People reach through the wall from the Mexican side at the conclusion of the Hugs Not Walls event on the U.S.-Mexico border on October 13, 2018 in Sunland Park, New Mexico. (Photo by Mario Tama/Getty Images)

As talk of funding a $5 billion border wall threatens to shut down the government just before Christmas, a Stanford-Dartmouth university study published last month shows that that the economic impact of the wall didn’t really reduce the number of Mexican immigrants and was largely harmful to U.S. workers. 

Despite construction costs of the wall of $2.3 billion, the study found that the border wall expansion harmed college-educated U.S. workers by $4.35 per person and benefited less-educated workers by an average of 36 cents a year.

In terms of the Mexican economy, the researchers found that the Secure Fence Act of 2006 had a negative effect. College-educated Mexican workers lost the equivalent of $2.99 in annual income, while less-educated Mexican workers lost an average of $1.34 a year. 

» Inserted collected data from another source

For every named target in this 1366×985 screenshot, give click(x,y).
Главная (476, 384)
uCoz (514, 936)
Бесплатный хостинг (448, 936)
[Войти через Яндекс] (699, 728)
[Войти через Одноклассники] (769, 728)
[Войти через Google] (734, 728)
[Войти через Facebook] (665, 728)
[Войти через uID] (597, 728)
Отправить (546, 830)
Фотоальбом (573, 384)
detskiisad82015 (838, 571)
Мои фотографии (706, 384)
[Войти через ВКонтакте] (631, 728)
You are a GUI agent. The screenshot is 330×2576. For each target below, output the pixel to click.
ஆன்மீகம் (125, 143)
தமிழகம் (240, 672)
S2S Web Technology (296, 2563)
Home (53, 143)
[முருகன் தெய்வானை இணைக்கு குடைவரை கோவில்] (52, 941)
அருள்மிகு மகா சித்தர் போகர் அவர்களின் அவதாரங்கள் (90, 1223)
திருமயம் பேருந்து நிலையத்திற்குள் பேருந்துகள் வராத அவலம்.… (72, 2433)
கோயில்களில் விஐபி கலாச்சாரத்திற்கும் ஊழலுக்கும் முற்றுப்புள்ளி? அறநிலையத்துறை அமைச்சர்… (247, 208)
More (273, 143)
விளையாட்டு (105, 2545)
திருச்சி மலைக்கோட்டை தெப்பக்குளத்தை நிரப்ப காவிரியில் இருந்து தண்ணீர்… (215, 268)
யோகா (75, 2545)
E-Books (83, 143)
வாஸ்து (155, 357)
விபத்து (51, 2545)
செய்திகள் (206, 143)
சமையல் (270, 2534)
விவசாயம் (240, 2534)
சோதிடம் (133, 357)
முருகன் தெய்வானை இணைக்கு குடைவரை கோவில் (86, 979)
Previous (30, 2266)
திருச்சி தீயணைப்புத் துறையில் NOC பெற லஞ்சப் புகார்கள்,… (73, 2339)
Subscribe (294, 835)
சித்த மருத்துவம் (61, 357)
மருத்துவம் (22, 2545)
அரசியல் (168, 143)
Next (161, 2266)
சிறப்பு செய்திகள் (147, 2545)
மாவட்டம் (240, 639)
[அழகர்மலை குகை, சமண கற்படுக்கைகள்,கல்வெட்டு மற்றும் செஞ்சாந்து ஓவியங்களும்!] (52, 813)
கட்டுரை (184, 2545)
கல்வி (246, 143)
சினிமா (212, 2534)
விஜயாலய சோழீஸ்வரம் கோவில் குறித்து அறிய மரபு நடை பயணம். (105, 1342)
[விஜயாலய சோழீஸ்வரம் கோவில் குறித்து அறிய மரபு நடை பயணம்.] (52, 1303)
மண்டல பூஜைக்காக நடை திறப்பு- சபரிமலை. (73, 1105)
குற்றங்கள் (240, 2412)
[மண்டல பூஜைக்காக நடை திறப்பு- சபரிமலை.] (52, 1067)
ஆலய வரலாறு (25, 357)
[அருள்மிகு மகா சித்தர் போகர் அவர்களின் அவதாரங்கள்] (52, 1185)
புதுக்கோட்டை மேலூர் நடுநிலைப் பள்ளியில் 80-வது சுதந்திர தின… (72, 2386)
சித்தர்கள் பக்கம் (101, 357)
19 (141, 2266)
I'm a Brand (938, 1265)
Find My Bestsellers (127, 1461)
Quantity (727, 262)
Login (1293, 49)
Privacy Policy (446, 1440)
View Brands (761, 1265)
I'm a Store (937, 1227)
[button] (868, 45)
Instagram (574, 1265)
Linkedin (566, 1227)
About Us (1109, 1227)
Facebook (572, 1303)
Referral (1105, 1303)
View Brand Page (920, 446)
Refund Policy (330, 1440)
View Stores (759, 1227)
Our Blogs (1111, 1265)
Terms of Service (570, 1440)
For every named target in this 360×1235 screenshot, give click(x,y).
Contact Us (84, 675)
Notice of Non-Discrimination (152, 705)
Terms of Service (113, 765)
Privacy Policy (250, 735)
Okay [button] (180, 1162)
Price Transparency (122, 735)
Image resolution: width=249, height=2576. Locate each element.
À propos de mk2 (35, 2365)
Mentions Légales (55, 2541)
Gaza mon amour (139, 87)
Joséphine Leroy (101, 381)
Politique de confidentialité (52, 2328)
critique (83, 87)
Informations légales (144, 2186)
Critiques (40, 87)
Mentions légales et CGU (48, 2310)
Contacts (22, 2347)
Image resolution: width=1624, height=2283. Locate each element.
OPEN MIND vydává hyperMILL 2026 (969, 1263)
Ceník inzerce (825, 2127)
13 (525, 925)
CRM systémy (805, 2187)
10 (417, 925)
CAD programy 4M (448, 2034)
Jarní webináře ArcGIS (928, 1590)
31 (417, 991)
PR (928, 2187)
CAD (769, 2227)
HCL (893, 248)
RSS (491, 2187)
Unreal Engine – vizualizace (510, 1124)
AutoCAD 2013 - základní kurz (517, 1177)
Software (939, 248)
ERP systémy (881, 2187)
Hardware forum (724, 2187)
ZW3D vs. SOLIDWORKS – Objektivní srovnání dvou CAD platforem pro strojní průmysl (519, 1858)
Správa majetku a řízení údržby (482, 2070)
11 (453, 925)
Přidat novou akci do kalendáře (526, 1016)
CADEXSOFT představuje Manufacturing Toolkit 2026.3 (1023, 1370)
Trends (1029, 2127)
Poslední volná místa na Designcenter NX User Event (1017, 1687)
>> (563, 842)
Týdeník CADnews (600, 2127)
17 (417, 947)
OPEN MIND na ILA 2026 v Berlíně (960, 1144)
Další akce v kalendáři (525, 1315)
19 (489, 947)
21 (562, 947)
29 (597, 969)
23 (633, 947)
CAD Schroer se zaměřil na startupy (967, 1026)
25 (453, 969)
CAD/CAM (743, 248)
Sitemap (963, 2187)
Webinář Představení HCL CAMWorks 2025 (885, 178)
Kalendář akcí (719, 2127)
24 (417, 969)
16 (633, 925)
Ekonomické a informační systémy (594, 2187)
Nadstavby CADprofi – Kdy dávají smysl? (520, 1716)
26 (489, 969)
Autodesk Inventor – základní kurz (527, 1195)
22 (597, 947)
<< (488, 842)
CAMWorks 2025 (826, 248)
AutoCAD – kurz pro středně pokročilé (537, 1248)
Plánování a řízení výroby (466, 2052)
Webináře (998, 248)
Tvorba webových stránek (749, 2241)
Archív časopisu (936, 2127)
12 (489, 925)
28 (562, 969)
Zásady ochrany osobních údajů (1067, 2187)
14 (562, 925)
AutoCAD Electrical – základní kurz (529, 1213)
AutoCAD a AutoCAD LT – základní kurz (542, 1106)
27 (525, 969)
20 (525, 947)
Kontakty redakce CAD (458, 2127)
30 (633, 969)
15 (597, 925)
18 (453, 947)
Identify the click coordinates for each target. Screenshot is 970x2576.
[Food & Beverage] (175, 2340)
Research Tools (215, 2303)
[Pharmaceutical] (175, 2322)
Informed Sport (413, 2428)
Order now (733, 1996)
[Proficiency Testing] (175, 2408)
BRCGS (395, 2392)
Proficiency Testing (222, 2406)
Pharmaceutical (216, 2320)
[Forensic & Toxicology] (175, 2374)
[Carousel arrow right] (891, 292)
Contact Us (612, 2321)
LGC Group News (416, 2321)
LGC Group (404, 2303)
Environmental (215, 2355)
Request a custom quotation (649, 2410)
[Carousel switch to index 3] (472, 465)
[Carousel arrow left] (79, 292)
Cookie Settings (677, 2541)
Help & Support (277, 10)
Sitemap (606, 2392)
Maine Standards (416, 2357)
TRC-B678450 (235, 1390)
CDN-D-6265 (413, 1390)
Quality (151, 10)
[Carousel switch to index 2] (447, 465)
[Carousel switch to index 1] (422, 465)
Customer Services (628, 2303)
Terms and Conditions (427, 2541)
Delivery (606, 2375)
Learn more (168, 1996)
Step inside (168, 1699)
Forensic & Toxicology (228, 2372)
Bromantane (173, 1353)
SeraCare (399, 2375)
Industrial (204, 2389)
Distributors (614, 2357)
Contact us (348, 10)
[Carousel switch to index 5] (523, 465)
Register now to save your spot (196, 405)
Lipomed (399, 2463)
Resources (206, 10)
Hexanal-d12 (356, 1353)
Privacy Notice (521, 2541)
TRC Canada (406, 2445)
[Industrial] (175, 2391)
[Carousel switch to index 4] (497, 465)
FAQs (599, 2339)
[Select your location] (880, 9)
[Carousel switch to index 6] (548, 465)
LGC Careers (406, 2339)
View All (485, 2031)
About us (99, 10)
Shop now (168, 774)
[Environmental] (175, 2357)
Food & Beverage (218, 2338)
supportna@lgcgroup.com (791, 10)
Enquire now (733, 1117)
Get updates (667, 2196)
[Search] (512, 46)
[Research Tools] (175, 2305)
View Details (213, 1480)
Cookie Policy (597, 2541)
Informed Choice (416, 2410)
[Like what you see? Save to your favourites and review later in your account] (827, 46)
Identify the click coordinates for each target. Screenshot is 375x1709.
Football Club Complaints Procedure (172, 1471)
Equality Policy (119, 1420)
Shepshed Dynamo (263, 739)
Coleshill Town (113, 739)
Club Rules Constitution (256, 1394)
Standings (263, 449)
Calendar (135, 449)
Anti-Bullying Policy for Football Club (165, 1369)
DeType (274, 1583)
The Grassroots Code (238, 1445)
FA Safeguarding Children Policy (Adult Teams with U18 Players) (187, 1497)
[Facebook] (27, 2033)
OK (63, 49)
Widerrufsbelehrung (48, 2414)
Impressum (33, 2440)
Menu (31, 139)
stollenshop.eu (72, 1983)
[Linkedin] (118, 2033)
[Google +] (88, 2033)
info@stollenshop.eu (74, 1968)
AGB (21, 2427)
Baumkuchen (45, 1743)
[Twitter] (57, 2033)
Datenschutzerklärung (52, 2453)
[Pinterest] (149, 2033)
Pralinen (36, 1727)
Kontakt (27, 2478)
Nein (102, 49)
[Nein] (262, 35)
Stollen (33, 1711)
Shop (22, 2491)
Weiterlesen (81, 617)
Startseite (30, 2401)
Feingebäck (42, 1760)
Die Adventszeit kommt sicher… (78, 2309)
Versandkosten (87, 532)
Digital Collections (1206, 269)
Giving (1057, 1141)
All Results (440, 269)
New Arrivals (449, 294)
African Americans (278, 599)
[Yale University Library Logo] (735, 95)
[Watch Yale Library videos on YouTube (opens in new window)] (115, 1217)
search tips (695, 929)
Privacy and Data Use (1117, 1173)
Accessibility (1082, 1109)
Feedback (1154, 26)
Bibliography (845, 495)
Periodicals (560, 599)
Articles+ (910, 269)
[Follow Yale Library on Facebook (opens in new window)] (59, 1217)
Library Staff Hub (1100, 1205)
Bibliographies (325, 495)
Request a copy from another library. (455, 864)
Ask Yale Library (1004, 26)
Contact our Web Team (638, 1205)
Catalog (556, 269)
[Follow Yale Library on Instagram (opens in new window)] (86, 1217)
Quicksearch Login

And the number of immigrants? The researchers estimate that the wall expansion reduced the total number of Mexican-born workers coming into the U.S. by 0.6 percent, roughly 83,000 people. 

The research was co-authored by Dartmouth economist Treb Allen, Stanford economist Melanie Morten and Stanford doctoral candidate Cauê Dobbin, who launched the study in the summer of 2016 after seeing a need for more empirical evidence on the effects of the border wall amid ongoing debates over immigration. The 101-page working paper is abridged in an executive summary and was posted online by the National Bureau of Economic Research on Nov. 19. 

“Overall, we find that the additional fencing had a very small effect on migration and an overall negative effect on the economy,” Morten, an assistant professor of economics and faculty fellow at the Stanford Institute for Economic Policy Research, told Stanford News. “The wall was expensive to U.S. taxpayers – they paid roughly $7 per person – but saw little to no economic benefits as a result. Some even saw their welfare fall.”

KTVU reached out on Friday to the Hoover Institution, a conservative think tank based at Stanford University, to comment on the study, but did not immediately hear back. 

Morten's study looked at the economic impacts of the border wall expansion between the U.S. and Mexico between 2007 to 2010, specifically focusing on the 548 miles of additional fencing that was constructed along nearly one-third of the 1,954-mile border.

To evaluate the effect of the border wall expansion on migration patterns, researchers used confidential Matricula Consular data from the Mexican government to examine how migration flows changed after the border wall expansion. 

Even with all the hardship and the Trump administration's crackdown on illegal immigration, the study found that most Mexican-born migrants still opted to come to the Unisted States, even though the additional border barriers altered their migration paths and made the journey more difficult.

“If the goal of policy is to reduce migration, it’s important to examine what leads people to migrate in the first place,” Morten said. “Mexican citizens tended to migrate to attain higher wages. The wall did not change that.”